- **ASSIGNMENT**: Beginning with the line that contains "Image resolution: width=1453, height=2576." in the material below, print each line exactly until the line that contains "Sujet précédent (1317, 307)" has been printed, then stop.

- **DATA IN THIS EXERCISE**:
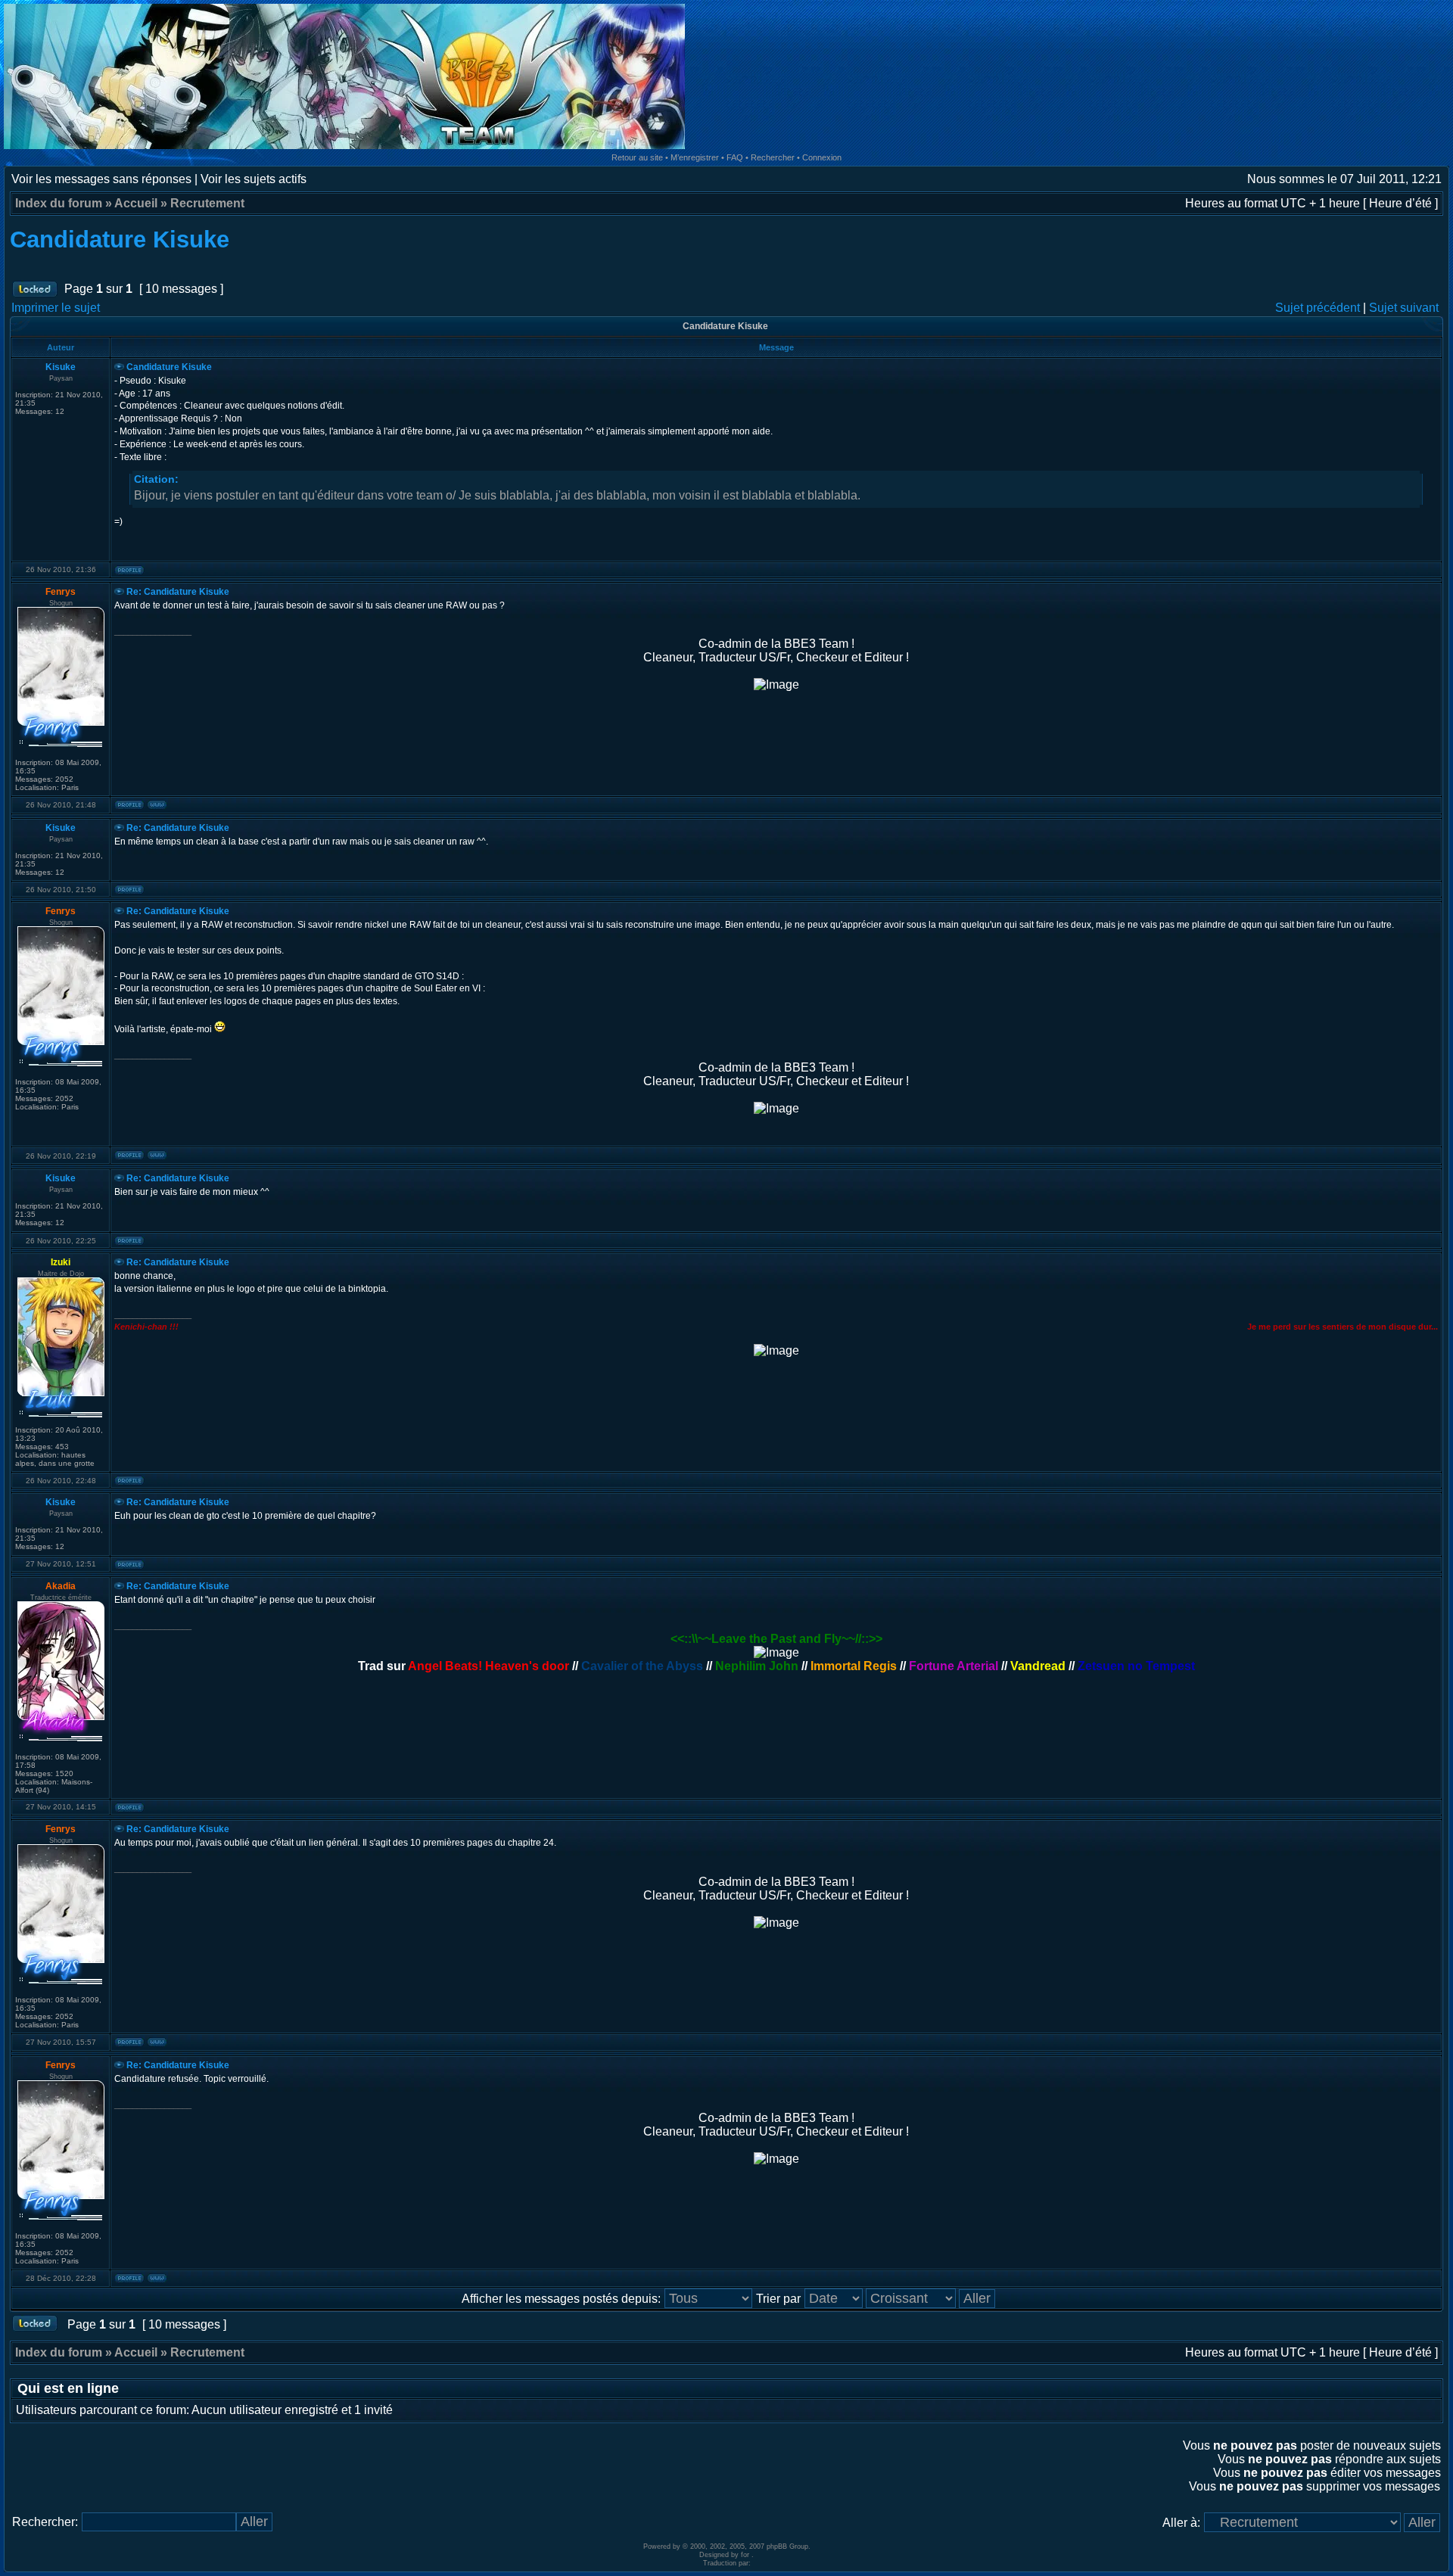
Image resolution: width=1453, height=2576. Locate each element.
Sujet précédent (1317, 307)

* * *

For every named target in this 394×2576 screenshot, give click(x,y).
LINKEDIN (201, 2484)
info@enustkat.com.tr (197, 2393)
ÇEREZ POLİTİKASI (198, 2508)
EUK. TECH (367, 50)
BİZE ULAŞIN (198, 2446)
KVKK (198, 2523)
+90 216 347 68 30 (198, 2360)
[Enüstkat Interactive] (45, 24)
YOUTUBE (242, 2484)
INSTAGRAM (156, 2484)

--

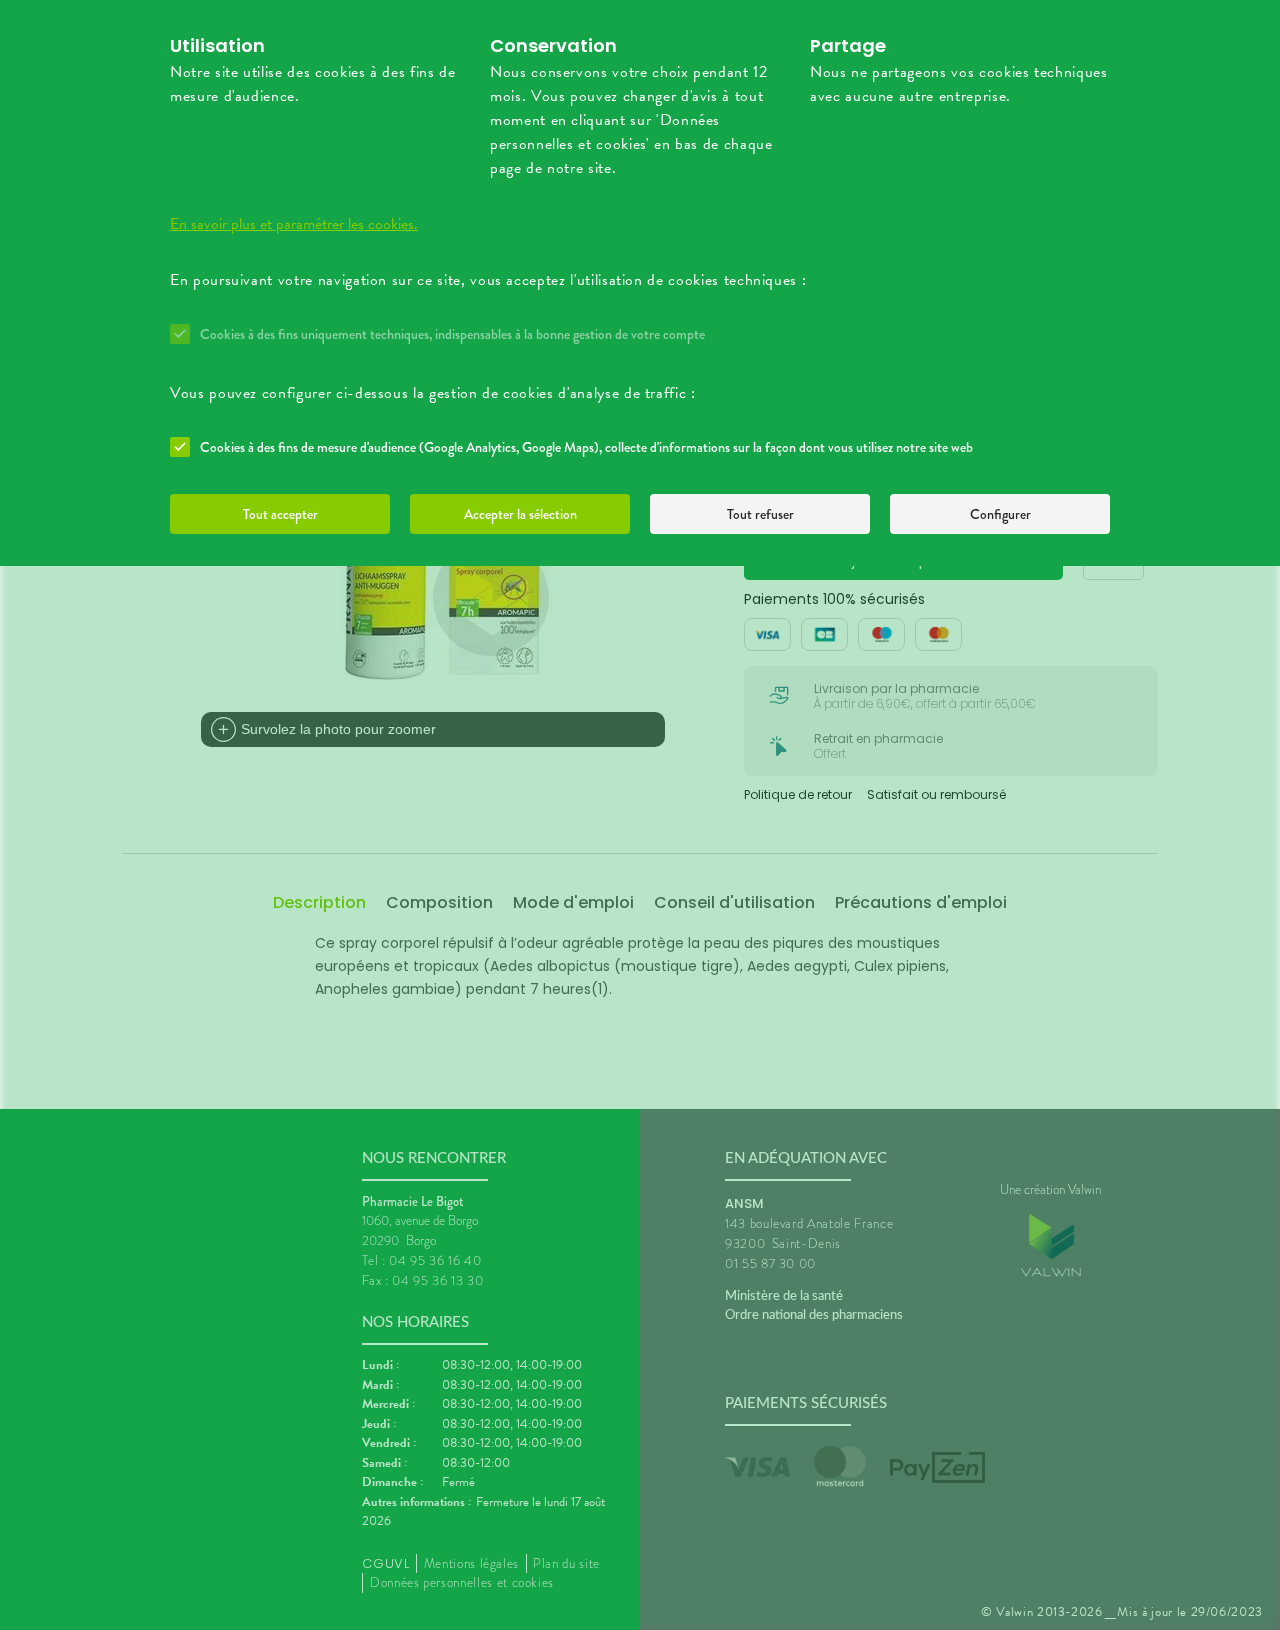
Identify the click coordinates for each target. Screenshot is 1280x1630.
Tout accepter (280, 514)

- **EXERCISE RESULT**:
Image resolution: width=1453, height=2576. Locate each element.
Sujet précédent (1317, 307)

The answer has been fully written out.